The typical understanding of the opening is that the move was a geopolitical masterstroke, but the U.S.-China relationship later went sour as the PRC began to cheat and failed to meet its obligations in international fora, like the World Trade Organization. Yes, obviously Beijing can’t be trusted—it’s a totalitarian police state that’s been governed by a communist party since 1949. Why Kissinger and Nixon sought friendship with a regime then engaged in another of its serial purges that cost millions of lives, the Cultural Revolution, is more evidence the opening was a mistake from the outset. For Americans then, the blame must rest entirely with the side elected to represent our interests—the U.S. political class, starting with Nixon and Kissinger.

With the end of WWII, the U.S. was primus inter pares in the Atlantic and Pacific because it won the war. But by trying to induce deadly rivals to join it in a multilateral system, the United States was offering to neuter itself. And that’s exactly what happened when Nixon met Mao.

For instance, the president hoped to get Mao’s help withdrawing from Vietnam and was prepared to be flexible on Taiwan in the exchange. The Chinese countered by informing the Americans that they’d continue to help killing their children and constituents in Southeast Asia if they didn’t withdraw immediately, and then they pocketed Nixon’s virtual abandonment of Taiwan. The opening was structured to weaken the U.S. position in favor of China, and everything pursuant to it followed that logic.

With his reputation as the Marco Polo of globalism firmly established through his public sector work, Kissinger’s job in the private sector was to help get U.S. companies into the enormous Chinese market with nearly a billion potential consumers. According to Kissinger—and the dozens, then hundreds, then thousands of Kissinger clones that came after—it was to be the heyday of U.S.-China trade. Except the Americans knew that dating back 200 years there had never really been a Chinese market for U.S. goods, except for opium. In fact, what the big U.S. corporate bosses really wanted was to replace American workers with China’s huge pool of cheap labor by offshoring manufacturing. And thus began the purposeful impoverishment of the U.S. middle class, what Trump calls American carnage.
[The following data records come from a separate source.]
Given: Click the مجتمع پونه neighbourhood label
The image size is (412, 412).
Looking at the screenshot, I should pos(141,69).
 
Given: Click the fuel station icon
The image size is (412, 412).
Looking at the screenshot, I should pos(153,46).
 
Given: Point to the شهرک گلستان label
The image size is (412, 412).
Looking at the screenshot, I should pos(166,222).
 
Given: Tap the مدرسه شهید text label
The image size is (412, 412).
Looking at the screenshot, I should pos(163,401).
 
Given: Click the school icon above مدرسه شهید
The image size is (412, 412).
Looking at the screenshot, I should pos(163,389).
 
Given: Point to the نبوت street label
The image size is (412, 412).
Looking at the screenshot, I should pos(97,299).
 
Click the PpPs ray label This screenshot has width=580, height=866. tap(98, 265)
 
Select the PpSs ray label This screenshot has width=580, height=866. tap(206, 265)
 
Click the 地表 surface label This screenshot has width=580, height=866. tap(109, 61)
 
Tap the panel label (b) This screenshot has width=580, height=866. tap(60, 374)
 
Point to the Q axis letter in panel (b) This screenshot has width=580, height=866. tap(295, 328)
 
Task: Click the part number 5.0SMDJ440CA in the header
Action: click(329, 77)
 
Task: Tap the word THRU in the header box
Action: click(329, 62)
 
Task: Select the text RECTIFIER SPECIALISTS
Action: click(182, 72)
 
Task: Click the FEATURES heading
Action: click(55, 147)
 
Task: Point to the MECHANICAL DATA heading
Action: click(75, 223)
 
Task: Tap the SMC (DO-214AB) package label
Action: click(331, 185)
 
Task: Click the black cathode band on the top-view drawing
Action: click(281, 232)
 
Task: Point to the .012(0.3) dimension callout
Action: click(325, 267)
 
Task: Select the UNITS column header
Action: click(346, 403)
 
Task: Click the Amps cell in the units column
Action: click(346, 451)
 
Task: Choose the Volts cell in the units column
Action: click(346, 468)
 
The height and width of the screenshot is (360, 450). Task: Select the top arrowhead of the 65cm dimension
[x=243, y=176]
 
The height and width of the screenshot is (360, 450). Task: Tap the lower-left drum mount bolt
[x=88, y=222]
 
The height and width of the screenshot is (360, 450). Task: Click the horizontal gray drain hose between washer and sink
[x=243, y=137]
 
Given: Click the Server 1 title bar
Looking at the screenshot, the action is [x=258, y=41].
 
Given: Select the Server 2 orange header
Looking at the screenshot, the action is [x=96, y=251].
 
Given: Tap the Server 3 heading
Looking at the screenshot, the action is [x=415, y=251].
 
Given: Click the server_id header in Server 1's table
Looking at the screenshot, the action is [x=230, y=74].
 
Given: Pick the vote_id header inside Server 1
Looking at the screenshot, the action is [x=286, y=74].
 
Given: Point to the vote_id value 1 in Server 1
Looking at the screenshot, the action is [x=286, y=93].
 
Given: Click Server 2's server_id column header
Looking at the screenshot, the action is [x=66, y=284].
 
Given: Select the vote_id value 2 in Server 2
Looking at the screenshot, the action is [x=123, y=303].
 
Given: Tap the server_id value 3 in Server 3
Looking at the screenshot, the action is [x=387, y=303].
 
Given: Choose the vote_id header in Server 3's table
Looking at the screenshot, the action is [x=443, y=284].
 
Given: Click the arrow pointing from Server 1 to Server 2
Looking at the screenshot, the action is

This is what Trump is trying to undo with his protectionist policies, like his now 20% tariff on Chinese goods. Making America great again requires protecting American workers and our industrial base—our national security and national character depend on it. Thus, his strategic goal is to reverse the devastation of the heartland that began with Kissinger. And it seems he believes that trying to pull Putin away from Xi Jinping is a useful tactic in that larger effort. Who knows if he’ll succeed, but the fact is that unlike Kissinger, Trump isn’t playing for a tie. He intends to win.